[Prompt] Could you set out every line of the material below as a Markdown table with two columns, "Row" for a running number and "Text" for the line, leaving out the blank lines?
++++++++++++++++++++
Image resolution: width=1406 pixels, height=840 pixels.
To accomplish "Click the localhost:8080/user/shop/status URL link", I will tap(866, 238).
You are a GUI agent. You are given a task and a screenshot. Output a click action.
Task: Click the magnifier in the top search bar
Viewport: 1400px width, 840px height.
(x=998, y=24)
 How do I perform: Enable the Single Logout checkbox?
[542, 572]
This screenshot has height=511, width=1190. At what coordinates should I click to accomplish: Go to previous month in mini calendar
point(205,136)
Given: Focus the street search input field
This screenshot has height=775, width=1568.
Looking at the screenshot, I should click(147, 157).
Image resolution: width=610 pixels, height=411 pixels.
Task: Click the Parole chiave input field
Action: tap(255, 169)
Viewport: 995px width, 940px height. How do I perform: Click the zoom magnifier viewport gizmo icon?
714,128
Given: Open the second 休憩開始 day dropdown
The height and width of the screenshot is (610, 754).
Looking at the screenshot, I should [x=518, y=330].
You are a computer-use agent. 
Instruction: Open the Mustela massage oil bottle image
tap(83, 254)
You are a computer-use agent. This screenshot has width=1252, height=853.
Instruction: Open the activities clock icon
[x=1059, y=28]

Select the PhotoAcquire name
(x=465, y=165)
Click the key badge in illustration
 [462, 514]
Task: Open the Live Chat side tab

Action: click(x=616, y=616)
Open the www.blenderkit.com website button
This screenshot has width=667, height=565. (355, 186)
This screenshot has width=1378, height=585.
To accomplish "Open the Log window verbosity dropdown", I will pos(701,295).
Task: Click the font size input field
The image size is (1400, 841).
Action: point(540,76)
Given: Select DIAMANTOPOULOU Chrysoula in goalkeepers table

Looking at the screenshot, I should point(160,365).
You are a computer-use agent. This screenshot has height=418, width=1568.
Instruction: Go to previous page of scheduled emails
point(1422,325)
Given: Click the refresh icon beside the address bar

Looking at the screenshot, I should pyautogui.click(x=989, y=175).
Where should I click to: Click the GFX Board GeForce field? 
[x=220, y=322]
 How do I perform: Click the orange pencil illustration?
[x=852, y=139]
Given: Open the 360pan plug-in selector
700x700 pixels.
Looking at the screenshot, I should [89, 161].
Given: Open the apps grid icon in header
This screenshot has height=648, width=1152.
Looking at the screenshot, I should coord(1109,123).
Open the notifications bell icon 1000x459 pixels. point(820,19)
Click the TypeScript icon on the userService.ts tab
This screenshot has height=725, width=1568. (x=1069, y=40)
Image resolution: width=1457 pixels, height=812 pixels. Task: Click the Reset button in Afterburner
++++++++++++++++++++
[Solved problem]
| Row | Text |
|---|---|
| 1 | Image resolution: width=1406 pixels, height=840 pixels. |
| 2 | To accomplish "Click the localhost:8080/user/shop/status URL link", I will tap(866, 238). |
| 3 | You are a GUI agent. You are given a task and a screenshot. Output a click action. |
| 4 | Task: Click the magnifier in the top search bar |
| 5 | Viewport: 1400px width, 840px height. |
| 6 | (x=998, y=24) |
| 7 |  How do I perform: Enable the Single Logout checkbox? |
| 8 | [542, 572] |
| 9 | This screenshot has height=511, width=1190. At what coordinates should I click to accomplish: Go to previous month in mini calendar |
| 10 | point(205,136) |
| 11 | Given: Focus the street search input field |
| 12 | This screenshot has height=775, width=1568. |
| 13 | Looking at the screenshot, I should click(147, 157). |
| 14 | Image resolution: width=610 pixels, height=411 pixels. |
| 15 | Task: Click the Parole chiave input field |
| 16 | Action: tap(255, 169) |
| 17 | Viewport: 995px width, 940px height. How do I perform: Click the zoom magnifier viewport gizmo icon? |
| 18 | 714,128 |
| 19 | Given: Open the second 休憩開始 day dropdown |
| 20 | The height and width of the screenshot is (610, 754). |
| 21 | Looking at the screenshot, I should [x=518, y=330]. |
| 22 | You are a computer-use agent.  |
| 23 | Instruction: Open the Mustela massage oil bottle image |
| 24 | tap(83, 254) |
| 25 | You are a computer-use agent. This screenshot has width=1252, height=853. |
| 26 | Instruction: Open the activities clock icon |
| 27 | [x=1059, y=28] |
| 28 | Select the PhotoAcquire name |
| 29 | (x=465, y=165) |
| 30 | Click the key badge in illustration |
| 31 |  [462, 514] |
| 32 | Task: Open the Live Chat side tab |
| 33 | Action: click(x=616, y=616) |
| 34 | Open the www.blenderkit.com website button |
| 35 | This screenshot has width=667, height=565. (355, 186) |
| 36 | This screenshot has width=1378, height=585. |
| 37 | To accomplish "Open the Log window verbosity dropdown", I will pos(701,295). |
| 38 | Task: Click the font size input field |
| 39 | The image size is (1400, 841). |
| 40 | Action: point(540,76) |
| 41 | Given: Select DIAMANTOPOULOU Chrysoula in goalkeepers table |
| 42 | Looking at the screenshot, I should point(160,365). |
| 43 | You are a computer-use agent. This screenshot has height=418, width=1568. |
| 44 | Instruction: Go to previous page of scheduled emails |
| 45 | point(1422,325) |
| 46 | Given: Click the refresh icon beside the address bar |
| 47 | Looking at the screenshot, I should pyautogui.click(x=989, y=175). |
| 48 | Where should I click to: Click the GFX Board GeForce field?  |
| 49 | [x=220, y=322] |
| 50 |  How do I perform: Click the orange pencil illustration? |
| 51 | [x=852, y=139] |
| 52 | Given: Open the 360pan plug-in selector |
| 53 | 700x700 pixels. |
| 54 | Looking at the screenshot, I should [89, 161]. |
| 55 | Given: Open the apps grid icon in header |
| 56 | This screenshot has height=648, width=1152. |
| 57 | Looking at the screenshot, I should coord(1109,123). |
| 58 | Open the notifications bell icon 1000x459 pixels. point(820,19) |
| 59 | Click the TypeScript icon on the userService.ts tab |
| 60 | This screenshot has height=725, width=1568. (x=1069, y=40) |
| 61 | Image resolution: width=1457 pixels, height=812 pixels. Task: Click the Reset button in Afterburner |